What to work on: Everything from the line containing "Task: Open the MDAX" through the line containing "Task: Click guest clock Fri 18:06" should be repeated exactly, and nothing else from the data.

Information supplied:
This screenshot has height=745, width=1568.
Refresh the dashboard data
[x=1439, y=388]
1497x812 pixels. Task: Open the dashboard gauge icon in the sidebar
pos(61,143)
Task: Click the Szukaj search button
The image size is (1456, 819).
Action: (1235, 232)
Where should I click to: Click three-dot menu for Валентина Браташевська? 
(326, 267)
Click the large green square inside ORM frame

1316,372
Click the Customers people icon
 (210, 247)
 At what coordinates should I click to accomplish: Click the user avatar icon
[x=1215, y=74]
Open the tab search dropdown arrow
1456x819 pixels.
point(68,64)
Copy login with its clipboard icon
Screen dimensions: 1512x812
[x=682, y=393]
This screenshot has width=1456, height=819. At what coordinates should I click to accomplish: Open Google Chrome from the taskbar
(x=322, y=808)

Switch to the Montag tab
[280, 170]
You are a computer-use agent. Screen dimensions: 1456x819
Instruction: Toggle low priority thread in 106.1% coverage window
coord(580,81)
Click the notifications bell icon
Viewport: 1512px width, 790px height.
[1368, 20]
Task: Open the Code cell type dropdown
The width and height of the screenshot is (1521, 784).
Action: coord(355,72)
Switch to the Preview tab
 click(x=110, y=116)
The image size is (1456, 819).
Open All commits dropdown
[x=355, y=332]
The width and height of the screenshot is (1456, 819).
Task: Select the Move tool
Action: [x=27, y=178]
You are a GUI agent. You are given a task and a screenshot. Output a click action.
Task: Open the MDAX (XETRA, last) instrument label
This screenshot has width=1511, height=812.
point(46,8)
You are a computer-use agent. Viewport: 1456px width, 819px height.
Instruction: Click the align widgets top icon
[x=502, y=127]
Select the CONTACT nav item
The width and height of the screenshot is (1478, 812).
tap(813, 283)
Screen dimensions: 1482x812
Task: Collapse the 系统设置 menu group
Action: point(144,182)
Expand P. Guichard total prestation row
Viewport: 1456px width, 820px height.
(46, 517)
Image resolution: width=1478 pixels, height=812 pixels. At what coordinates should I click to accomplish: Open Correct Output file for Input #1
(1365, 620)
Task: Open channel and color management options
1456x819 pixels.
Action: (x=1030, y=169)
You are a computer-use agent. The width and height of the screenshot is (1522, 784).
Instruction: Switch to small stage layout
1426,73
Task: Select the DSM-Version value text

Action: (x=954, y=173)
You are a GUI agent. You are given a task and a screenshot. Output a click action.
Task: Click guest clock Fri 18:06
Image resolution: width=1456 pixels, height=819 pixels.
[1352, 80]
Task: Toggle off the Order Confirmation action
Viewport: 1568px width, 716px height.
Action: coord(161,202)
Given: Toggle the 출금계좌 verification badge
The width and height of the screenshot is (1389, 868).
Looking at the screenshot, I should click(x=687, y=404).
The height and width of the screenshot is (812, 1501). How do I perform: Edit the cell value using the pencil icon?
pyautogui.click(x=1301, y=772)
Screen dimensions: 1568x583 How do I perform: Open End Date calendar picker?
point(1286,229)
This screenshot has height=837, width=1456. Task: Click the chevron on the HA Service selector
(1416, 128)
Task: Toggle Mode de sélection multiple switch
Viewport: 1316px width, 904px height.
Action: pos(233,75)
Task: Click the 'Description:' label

Output:
Task: Open the MDAX (XETRA, last) instrument label
This screenshot has width=1511, height=812.
point(46,8)
You are a computer-use agent. Viewport: 1456px width, 819px height.
Instruction: Click the align widgets top icon
[x=502, y=127]
Select the CONTACT nav item
The width and height of the screenshot is (1478, 812).
tap(813, 283)
Screen dimensions: 1482x812
Task: Collapse the 系统设置 menu group
Action: point(144,182)
Expand P. Guichard total prestation row
Viewport: 1456px width, 820px height.
(46, 517)
Image resolution: width=1478 pixels, height=812 pixels. At what coordinates should I click to accomplish: Open Correct Output file for Input #1
(1365, 620)
Task: Open channel and color management options
1456x819 pixels.
Action: (x=1030, y=169)
You are a computer-use agent. The width and height of the screenshot is (1522, 784).
Instruction: Switch to small stage layout
1426,73
Task: Select the DSM-Version value text

Action: (x=954, y=173)
You are a GUI agent. You are given a task and a screenshot. Output a click action.
Task: Click guest clock Fri 18:06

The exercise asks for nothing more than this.